「姉さん、どうしていつも買い出しに俺らが同行してるか、分かりますか?」
「それは、荷物も多いし、危険な事があるかもしれないから?」
「そうッス。これは姉さんに余計な心配をかけないよう理仁さんに言うなって言われてた事なんですけど、俺ら鬼龍組は姉さんが思ってる以上に色んな組の人間から恨まれたりしてるんで、危険は日常茶飯事なんスよ」
「そう、なの……?」
「理仁さんは頭が良くてとにかく経営向きで、気付けば国内の企業を大きくして、今じゃ世間に知らない人がいないくらいの大企業の経営者になった。

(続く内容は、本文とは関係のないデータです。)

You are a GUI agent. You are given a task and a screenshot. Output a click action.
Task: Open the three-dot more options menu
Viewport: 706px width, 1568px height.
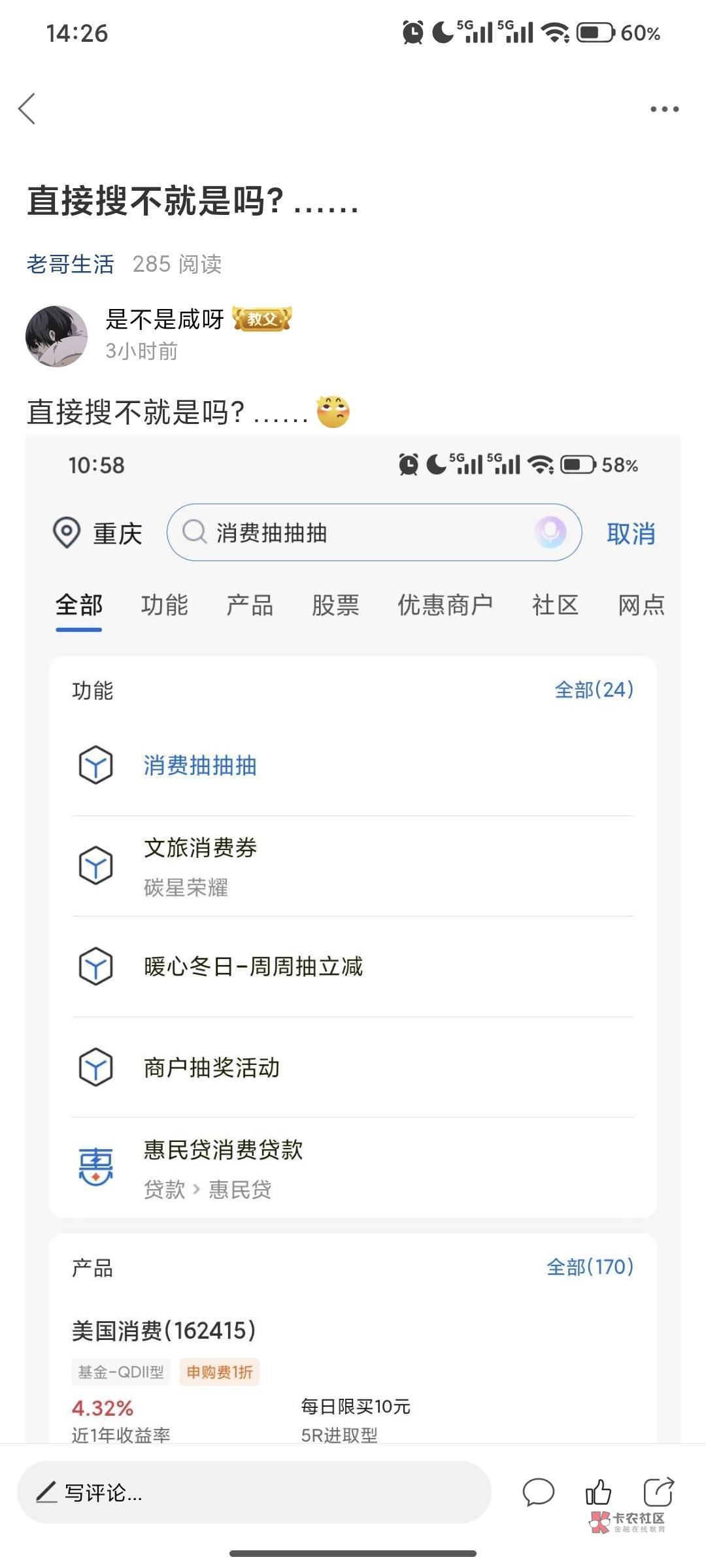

けど、理仁さんは表に立てる人間じゃないからって経営者としての名は伏せて他の人に任せてるけど界隈で知らない人はいない。そして鬼龍組としては金の取り立てとか大きい声じゃ言えないような取り引きをやってるから、妬み恨み様々、多方面から目を付けられて狙われる事は日常的なんだ」
「…………」
「勿論、組員である俺たちも何時どこで狙われるか分からねぇから気が抜けない。俺や兄貴はその事を姉さんにも話すべきだって言ったけど、理仁さんは頑なにそれを拒んだんだ」
「……どうして……」
「聞いたら姉さんや悠真がのびのびと生活出来ないだろうし、屋敷から出る事を躊躇わせても可哀想だからって。それなんで姉さんや悠真が外へ出る時は、例え敷地内でも必ず誰かが同行するように言い付けられてるんっス」
「そう……だったの……」

 話を聞いた真彩は、考えている以上に危険な世界なんだと改めて知った。

「これからは、気を付けるよ」
「はい。絶対、一人で行動するのだけは控えてください。一人になる際は俺ら同行者の目の届く範囲でお願いするッス」
「うん、そうするね」

 先程より重い空気は無くなったものの、いつもの様に楽しく会話が出来る状態でもない車内に会話は無く、ラジオから流れる曲だけが響いていた。